* **Directions for this task**
Please print the line that holds "Instruction: Open the" and each line after it to the end of the data, word for word, without any pictures.

Stored items from a collection:
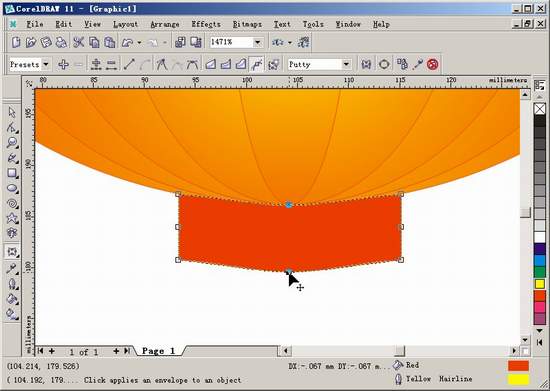Open the Presets dropdown list
The image size is (550, 391).
click(46, 65)
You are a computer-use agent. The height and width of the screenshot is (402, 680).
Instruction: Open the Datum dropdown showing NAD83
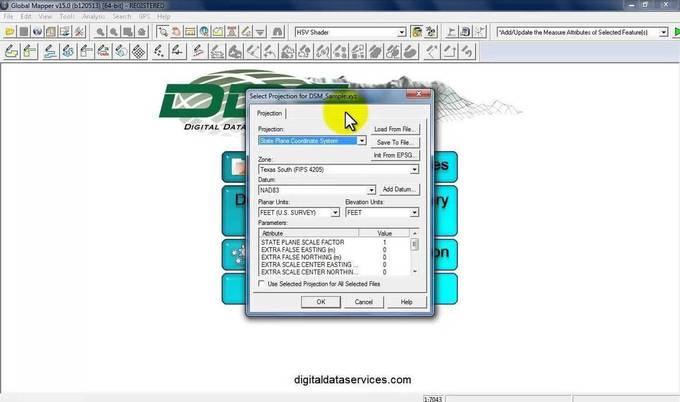click(x=371, y=189)
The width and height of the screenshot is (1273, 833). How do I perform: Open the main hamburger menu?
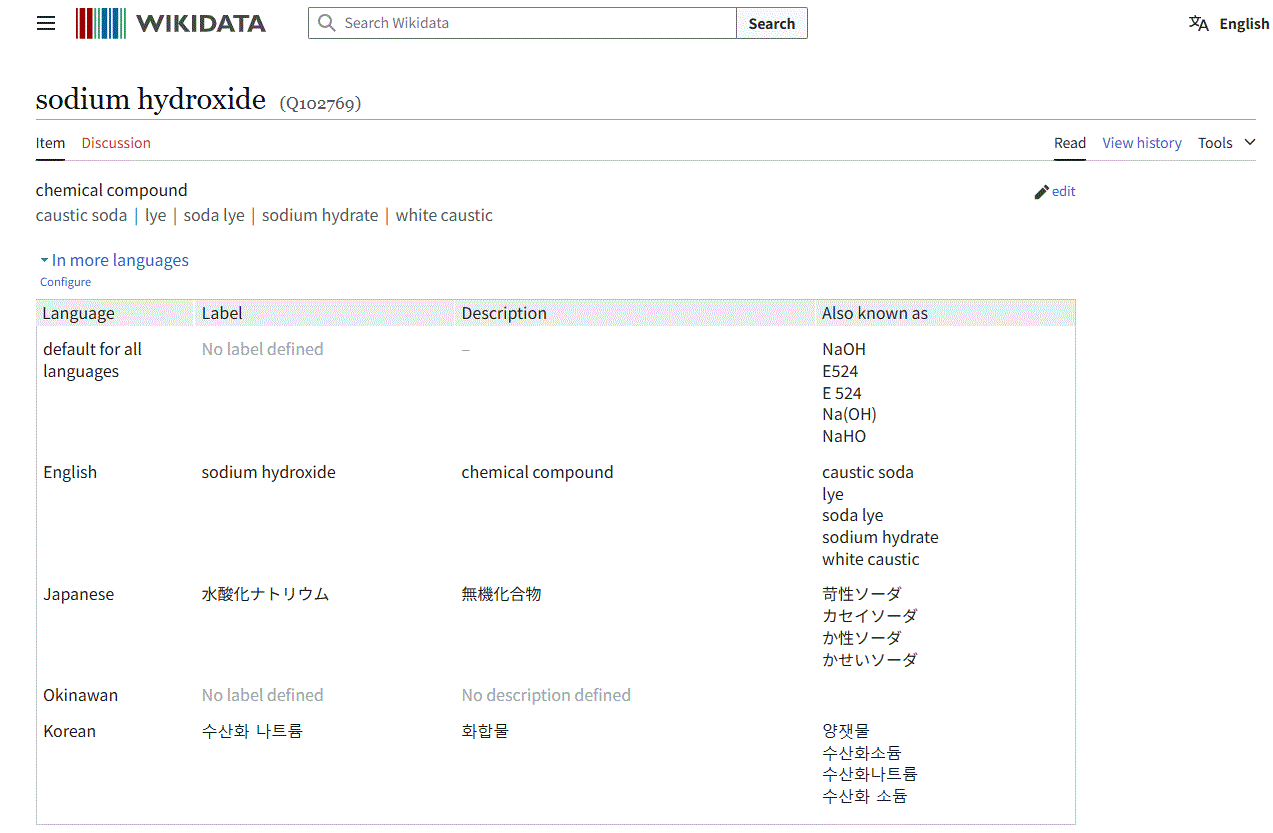click(45, 22)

* **Completed exercise**
Instruction: Open the Datum dropdown showing NAD83
click(x=371, y=189)
The width and height of the screenshot is (1273, 833). How do I perform: Open the main hamburger menu?
click(45, 22)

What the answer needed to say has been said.